Drip irrigation, hydroponics (growing crops with their roots immersed in aqueous nutritive media) and avant-garde aeroponics (vertically stacking racks of plants irrigated directly at the root by means of drippers or sprinklers) are not only easier to implement in high-rise apartment, office, and dedicated farming blocks but can also be seamlessly automated using the increasingly prevalent IoT systems that are being integrated in novel urban structures. Automation of everything from irrigation and pesticide sprinkling to solar-optimal orientation shall facilitate the adoption of urban agriculture, making it extremely convenient, accessible, dependable, and even perhaps recreational. Automation shall not only enable integration of technology with agriculture and its optimisation but also integration of various functioning of urban spaces which often overlap. For example, solar photovoltaic facilities can be integrated with farming ones using IoT and Machine Learning which enables the command centre to automatically optimally expose either according to their dynamic demands to the Sun, balancing their requirements and optimising yield and convenience as per specific and changing needs of the dwellers. Such fine tuning is difficult to achieve in facilities spread out in two dimensions. AI has the potential to render agricultural caretaking so hassle-free and self-adjusting as to turn agriculture into a pleasurable act rather than a demanding activity requiring constant vigilance and mindfulness.

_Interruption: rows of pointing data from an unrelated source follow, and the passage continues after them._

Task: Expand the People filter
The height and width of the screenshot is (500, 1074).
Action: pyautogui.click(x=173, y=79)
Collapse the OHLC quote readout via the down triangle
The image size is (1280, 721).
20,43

Towering urban blocks can be developed as farm cum markets to further facilitate consumer access, an arrangement especially convenient for perishables and short-shelf life items. With microclimatic regulation, new non-natural varieties of foodcrops can become viable and accessible to grow in areas with unsuitable climates, expanding and diversifying the urban platter. Urban agriculture shall also serve to improve the aesthetics and air quality of high-rise structures and check indoor pollution. Plants serve as great sound and dust absorbents both of which are growing menaces in large urban areas.
In urban housing environments, plants are better protected from the vagaries of nature as climate extremes, calamitous and catastrophic occurrences, pests, and plant infections. Owing to proximity, localisation, and flexibility of discreteness and integration, the unique needs of specific crops in specific environments can be met and unexpected demands immediately catered to.
Plants have, over the course of half a billion years, forged numerous symbiotic relationships within and across kingdoms, internalising and prompting environmental tunings. It is time we explore the most ambitious, intimate, and productive symbiosis of the Anthropocene, a pioneering inclusivity that shall lay the foundations of pan-nature planetary development.